Depuis le 15 août 2026, une chaîne barre l’entrée des portiques de lavage automatique de la station Bréal Lavage, à Bréal-sous-Montfort, au sud de Rennes. Comme pour la quasi-totalité des centres de lavage d’Ille-et-Vilaine, sa gérante, Corinne Bougeard, a été contrainte de stopper son activité au lendemain du passage du département en état de crise sécheresse. Un arrêté préfectoral qui induit l’interdiction, pour les particuliers et les professionnels, de laver son véhicule chez soi, mais aussi via ces équipements.

Alors depuis plus de trois semaines, l’activité de Corinne Bougeard est au point mort. « Aujourd’hui, je n’ai aucune rentrée d’argent, mais je paie toujours mes factures. Le risque est réel pour la survie de mon entreprise. Je ne dors plus la nuit car nous n’avons aucune visibilité sur la réouverture. L’arrêté est censé prendre fin le 31 octobre, mais on ne voit pas la pluie. On navigue à vue. »

300 000 € d’investissements pour intégrer le recyclage d’eau

Si certains véhicules professionnels (engins agricoles, véhicules vétérinaires ou techniques) bénéficient d’une dérogation pour raisons sanitaires, « ils ne font pas partie de ma clientèle qui est constituée presque exclusivement de particuliers ». Corinne Bougeard gère également, à quelques mètres de ses portiques, une laverie automatique. « Mais elle représente tout juste 20 % de mon chiffre d’affaires global. Ça ne suffit pas pour couvrir mes charges fixes de 15 000 € par mois ».
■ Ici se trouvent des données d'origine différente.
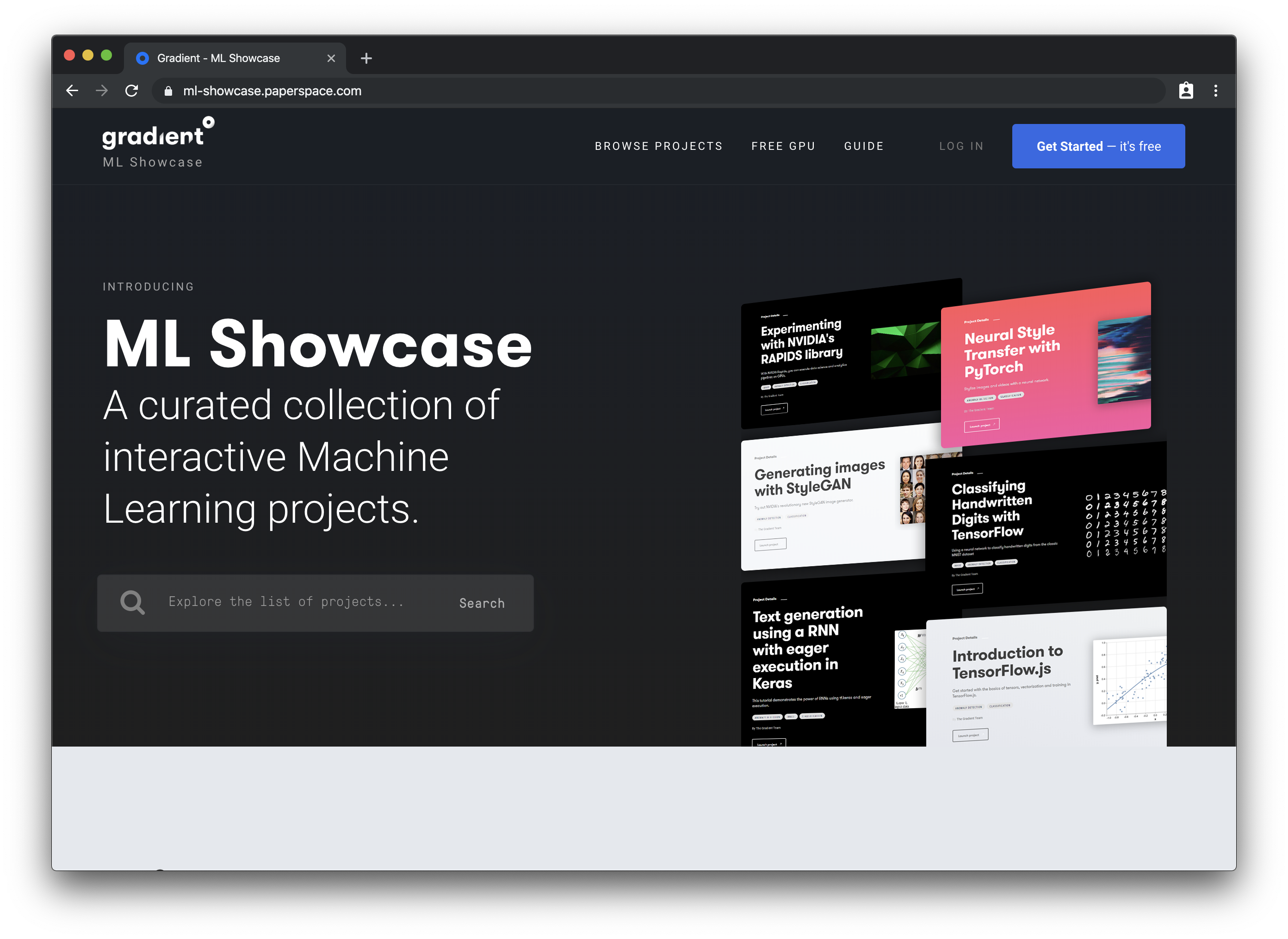Click the padlock site security icon
The width and height of the screenshot is (1288, 939).
(x=168, y=91)
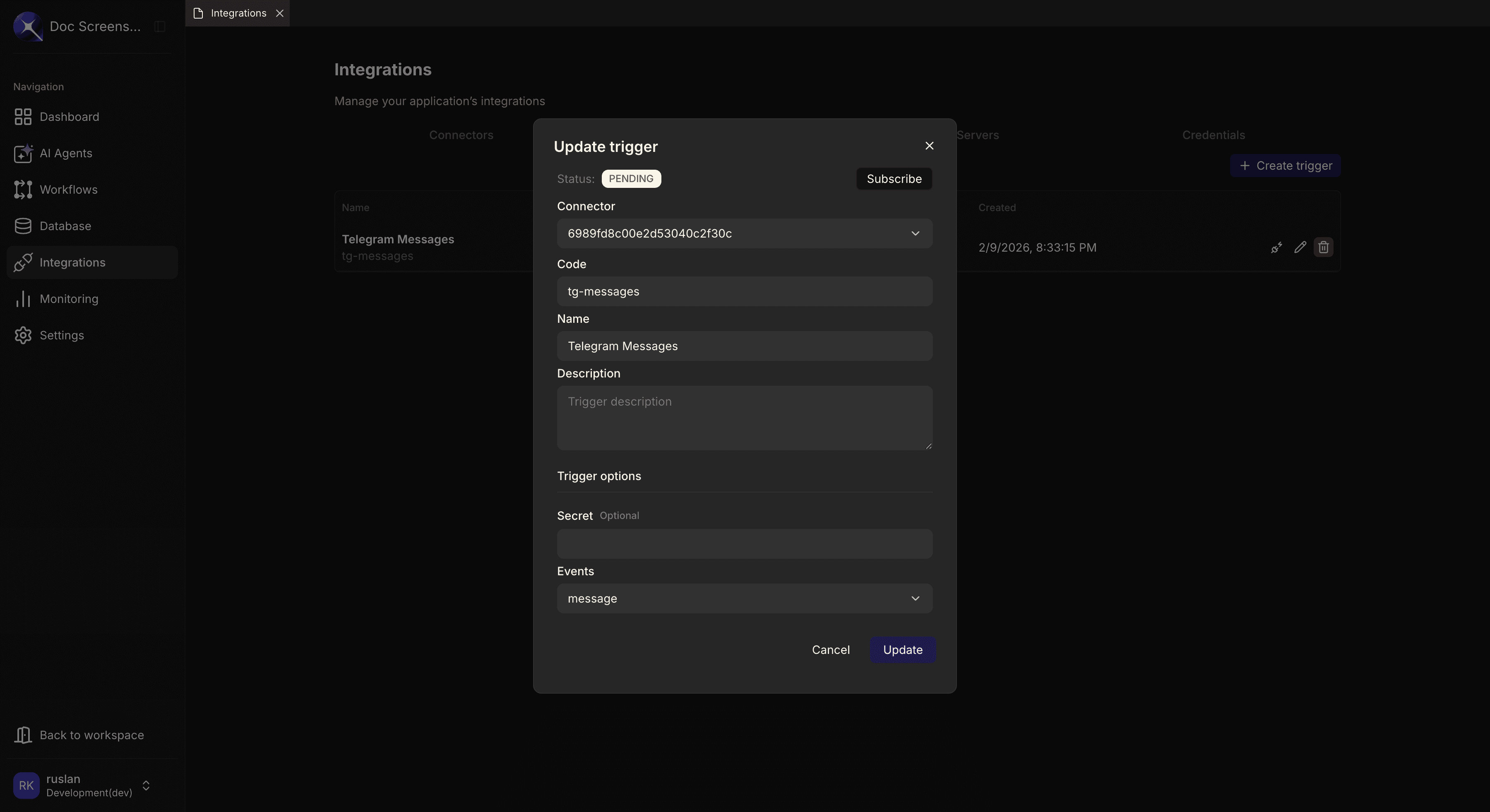Select the Integrations browser tab

[237, 13]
Car en 2025, la Bréalaise a lourdement investi, 300 000 € à parts égales avec le propriétaire du terrain, pour moderniser ses installations. « Nous avons entièrement refait la station. On a installé un système de recyclage d’eau, des panneaux photovoltaïques et on récupère l’eau dans le sol via un puits qu’on a fait installer. L’eau que l’on récupère n’est pas reliée au réseau public. L’objectif était à la fois économique et écologique. »

Déjà fermée en 2022

Des travaux d’aménagement qui lui permettent, aujourd’hui, de recycler 70 % de l’eau qu’elle consomme dans son centre de lavage. « Je consomme 60 m3 d’eau par semaine, contre plus de 130 auparavant. » Alors qu’elle avait déjà dû fermer sa station de lavage lors de la sécheresse de 2022, elle espérait passer entre les gouttes cette année. « On nous demande de faire des efforts, on les fait, mais ça ne suffit pas. Et on ne reçoit aucune aide en compensation. Aujourd’hui, je suis en colère ». La gérante bréalaise a déposé une demande de dérogation le 20 août, « mais je n’ai pas eu de réponse, alors que d’autres ont été autorisés à ouvrir ». C’est le cas d’American Car Wash, route de Lorient, qui bénéficie « d’un système de recyclage d’eau à 100 % », indique Axel, l’un des salariés de l’entreprise.

Contactée, la préfecture d’Ille-et-Vilaine n’a pas été en mesure d’apporter des précisions sur ces dérogations avant la parution de cet article.